Task description: Begin at the line containing "About (349, 151)" in the data below and go on through the line containing "Порт (1080, 484)", repeating each line exactly; include both ends and no other line.

(Extracted records begins)

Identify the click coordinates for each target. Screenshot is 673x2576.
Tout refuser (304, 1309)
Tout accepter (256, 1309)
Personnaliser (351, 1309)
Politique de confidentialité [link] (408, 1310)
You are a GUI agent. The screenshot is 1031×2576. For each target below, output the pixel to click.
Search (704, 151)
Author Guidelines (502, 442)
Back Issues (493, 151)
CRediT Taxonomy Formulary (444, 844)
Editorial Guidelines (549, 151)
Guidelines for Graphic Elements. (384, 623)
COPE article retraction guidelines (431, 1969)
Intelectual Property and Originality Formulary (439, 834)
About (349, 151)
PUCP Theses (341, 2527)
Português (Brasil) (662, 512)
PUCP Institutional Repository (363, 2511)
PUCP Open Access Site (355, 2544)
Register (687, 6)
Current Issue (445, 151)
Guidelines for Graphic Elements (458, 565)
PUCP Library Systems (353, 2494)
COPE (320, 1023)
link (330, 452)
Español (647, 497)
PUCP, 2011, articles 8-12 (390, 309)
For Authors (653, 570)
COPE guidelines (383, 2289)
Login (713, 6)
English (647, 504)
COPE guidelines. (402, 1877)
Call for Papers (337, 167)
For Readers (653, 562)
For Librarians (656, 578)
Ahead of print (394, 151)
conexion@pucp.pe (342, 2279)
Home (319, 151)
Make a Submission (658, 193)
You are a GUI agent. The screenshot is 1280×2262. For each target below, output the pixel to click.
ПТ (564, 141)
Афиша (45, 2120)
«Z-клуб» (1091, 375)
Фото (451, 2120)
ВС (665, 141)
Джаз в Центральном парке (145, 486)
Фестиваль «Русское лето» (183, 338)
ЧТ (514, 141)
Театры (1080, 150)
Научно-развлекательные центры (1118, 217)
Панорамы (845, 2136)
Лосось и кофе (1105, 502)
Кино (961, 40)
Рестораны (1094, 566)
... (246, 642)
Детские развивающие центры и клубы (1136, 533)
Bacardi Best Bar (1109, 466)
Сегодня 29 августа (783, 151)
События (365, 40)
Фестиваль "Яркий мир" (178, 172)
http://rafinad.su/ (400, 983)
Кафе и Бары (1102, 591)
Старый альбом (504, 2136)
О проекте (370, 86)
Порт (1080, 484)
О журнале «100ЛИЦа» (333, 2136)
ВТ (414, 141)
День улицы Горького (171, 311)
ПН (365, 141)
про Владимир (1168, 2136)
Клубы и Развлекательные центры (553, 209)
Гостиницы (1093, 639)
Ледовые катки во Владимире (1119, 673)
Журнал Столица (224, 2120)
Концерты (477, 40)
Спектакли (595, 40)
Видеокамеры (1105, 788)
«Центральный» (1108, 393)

(Extracted records ends)

Exercise response:
About (349, 151)
PUCP Theses (341, 2527)
Português (Brasil) (662, 512)
PUCP Institutional Repository (363, 2511)
PUCP Open Access Site (355, 2544)
Register (687, 6)
Current Issue (445, 151)
Guidelines for Graphic Elements (458, 565)
PUCP Library Systems (353, 2494)
COPE (320, 1023)
link (330, 452)
Español (647, 497)
PUCP, 2011, articles 8-12 (390, 309)
For Authors (653, 570)
COPE guidelines (383, 2289)
Login (713, 6)
English (647, 504)
COPE guidelines. (402, 1877)
Call for Papers (337, 167)
For Readers (653, 562)
For Librarians (656, 578)
Ahead of print (394, 151)
conexion@pucp.pe (342, 2279)
Home (319, 151)
Make a Submission (658, 193)
You are a GUI agent. The screenshot is 1280×2262. For each target below, output the pixel to click.
ПТ (564, 141)
Афиша (45, 2120)
«Z-клуб» (1091, 375)
Фото (451, 2120)
ВС (665, 141)
Джаз в Центральном парке (145, 486)
Фестиваль «Русское лето» (183, 338)
ЧТ (514, 141)
Театры (1080, 150)
Научно-развлекательные центры (1118, 217)
Панорамы (845, 2136)
Лосось и кофе (1105, 502)
Кино (961, 40)
Рестораны (1094, 566)
... (246, 642)
Детские развивающие центры и клубы (1136, 533)
Bacardi Best Bar (1109, 466)
Сегодня 29 августа (783, 151)
События (365, 40)
Фестиваль "Яркий мир" (178, 172)
http://rafinad.su/ (400, 983)
Кафе и Бары (1102, 591)
Старый альбом (504, 2136)
О проекте (370, 86)
Порт (1080, 484)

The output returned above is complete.